What you need to do – Convert the rows below, from the line containing "will (x=532, y=312)." up to and including the line containing "coord(1137,98)", into a numbered list, omitting any blank lines.

Data in this exercise –
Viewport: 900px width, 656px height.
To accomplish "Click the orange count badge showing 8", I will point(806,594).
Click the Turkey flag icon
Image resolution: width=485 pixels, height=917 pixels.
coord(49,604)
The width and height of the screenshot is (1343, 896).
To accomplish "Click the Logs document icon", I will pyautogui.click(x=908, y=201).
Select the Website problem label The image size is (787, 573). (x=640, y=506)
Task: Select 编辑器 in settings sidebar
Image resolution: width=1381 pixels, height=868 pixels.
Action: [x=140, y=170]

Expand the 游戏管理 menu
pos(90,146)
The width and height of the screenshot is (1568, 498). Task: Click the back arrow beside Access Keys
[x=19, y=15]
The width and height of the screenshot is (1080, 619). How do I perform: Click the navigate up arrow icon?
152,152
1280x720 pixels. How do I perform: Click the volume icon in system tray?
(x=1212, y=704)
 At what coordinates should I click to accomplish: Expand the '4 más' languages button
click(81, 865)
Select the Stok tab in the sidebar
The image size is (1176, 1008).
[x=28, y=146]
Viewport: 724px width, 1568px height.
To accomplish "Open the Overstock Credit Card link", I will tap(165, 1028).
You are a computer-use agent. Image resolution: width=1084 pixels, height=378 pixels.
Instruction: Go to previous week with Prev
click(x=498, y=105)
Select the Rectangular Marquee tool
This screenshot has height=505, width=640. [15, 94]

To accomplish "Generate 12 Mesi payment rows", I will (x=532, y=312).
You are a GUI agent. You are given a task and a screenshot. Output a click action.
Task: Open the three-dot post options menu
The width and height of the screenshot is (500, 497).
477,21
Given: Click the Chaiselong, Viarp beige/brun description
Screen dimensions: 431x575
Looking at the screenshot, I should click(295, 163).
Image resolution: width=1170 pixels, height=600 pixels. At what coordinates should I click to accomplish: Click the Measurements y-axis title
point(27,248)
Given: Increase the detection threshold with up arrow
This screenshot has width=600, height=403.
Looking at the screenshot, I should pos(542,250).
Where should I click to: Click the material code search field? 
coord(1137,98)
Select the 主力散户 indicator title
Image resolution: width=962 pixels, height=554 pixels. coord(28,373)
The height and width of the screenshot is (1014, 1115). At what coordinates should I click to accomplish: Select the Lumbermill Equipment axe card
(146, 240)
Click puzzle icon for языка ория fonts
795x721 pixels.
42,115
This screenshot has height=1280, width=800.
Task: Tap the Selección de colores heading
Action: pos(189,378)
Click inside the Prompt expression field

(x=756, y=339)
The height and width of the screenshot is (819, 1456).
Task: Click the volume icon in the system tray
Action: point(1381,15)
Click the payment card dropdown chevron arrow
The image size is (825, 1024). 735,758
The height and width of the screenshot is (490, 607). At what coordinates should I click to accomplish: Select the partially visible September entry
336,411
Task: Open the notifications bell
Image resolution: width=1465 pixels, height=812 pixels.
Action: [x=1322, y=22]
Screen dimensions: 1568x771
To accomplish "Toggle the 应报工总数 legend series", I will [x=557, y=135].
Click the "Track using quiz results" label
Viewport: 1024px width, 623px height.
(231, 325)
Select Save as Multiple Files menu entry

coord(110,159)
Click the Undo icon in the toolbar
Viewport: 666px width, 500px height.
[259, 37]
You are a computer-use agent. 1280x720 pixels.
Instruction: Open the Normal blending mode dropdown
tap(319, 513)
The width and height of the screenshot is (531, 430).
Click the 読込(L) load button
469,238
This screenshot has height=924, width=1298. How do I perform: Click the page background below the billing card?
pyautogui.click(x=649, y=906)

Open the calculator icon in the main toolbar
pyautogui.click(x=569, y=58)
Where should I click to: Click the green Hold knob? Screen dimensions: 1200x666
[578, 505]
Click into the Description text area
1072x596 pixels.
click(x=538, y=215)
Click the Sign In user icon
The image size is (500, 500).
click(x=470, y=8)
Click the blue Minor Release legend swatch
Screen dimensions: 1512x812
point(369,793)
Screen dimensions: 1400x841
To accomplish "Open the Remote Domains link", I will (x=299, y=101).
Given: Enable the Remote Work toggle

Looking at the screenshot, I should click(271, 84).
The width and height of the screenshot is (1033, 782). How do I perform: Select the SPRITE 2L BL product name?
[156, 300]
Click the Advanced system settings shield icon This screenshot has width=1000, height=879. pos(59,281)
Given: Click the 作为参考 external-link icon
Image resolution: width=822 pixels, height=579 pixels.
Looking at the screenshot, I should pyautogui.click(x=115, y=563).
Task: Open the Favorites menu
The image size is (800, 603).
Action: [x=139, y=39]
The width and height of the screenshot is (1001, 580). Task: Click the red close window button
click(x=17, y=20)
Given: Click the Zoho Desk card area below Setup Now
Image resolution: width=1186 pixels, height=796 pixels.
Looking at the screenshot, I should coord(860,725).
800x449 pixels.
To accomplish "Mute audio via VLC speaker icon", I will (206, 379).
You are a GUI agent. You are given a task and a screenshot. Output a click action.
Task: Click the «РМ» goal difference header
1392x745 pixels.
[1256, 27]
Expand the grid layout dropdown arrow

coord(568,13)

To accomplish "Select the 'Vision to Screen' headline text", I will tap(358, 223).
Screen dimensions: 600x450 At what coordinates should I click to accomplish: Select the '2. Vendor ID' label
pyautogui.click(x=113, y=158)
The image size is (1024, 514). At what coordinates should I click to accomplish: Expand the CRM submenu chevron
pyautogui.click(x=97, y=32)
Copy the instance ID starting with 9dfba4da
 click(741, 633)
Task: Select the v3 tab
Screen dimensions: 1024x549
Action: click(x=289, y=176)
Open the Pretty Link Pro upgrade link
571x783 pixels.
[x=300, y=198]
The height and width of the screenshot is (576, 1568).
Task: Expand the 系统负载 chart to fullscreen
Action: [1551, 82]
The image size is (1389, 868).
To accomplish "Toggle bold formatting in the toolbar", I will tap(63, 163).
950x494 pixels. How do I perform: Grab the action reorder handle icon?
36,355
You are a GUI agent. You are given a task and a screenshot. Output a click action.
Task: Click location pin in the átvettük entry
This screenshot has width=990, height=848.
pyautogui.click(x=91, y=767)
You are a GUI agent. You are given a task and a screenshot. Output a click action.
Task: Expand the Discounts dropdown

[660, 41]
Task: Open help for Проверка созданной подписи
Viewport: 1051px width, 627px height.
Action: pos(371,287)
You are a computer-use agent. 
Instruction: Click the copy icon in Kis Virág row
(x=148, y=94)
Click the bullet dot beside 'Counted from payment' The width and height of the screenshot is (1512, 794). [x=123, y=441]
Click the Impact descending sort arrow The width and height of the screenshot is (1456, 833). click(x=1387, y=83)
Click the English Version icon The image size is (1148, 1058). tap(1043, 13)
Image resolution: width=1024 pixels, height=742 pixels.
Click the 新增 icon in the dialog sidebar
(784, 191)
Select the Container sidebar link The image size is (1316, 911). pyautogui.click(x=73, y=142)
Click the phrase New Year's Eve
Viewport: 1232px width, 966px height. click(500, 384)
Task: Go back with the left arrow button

Result of this exercise –
1. To accomplish "Generate 12 Mesi payment rows", I will (x=532, y=312).
2. You are a GUI agent. You are given a task and a screenshot. Output a click action.
3. Task: Open the three-dot post options menu
4. The width and height of the screenshot is (500, 497).
5. 477,21
6. Given: Click the Chaiselong, Viarp beige/brun description
7. Screen dimensions: 431x575
8. Looking at the screenshot, I should click(295, 163).
9. Image resolution: width=1170 pixels, height=600 pixels. At what coordinates should I click to accomplish: Click the Measurements y-axis title
10. point(27,248)
11. Given: Increase the detection threshold with up arrow
12. This screenshot has width=600, height=403.
13. Looking at the screenshot, I should pos(542,250).
14. Where should I click to: Click the material code search field? 
15. coord(1137,98)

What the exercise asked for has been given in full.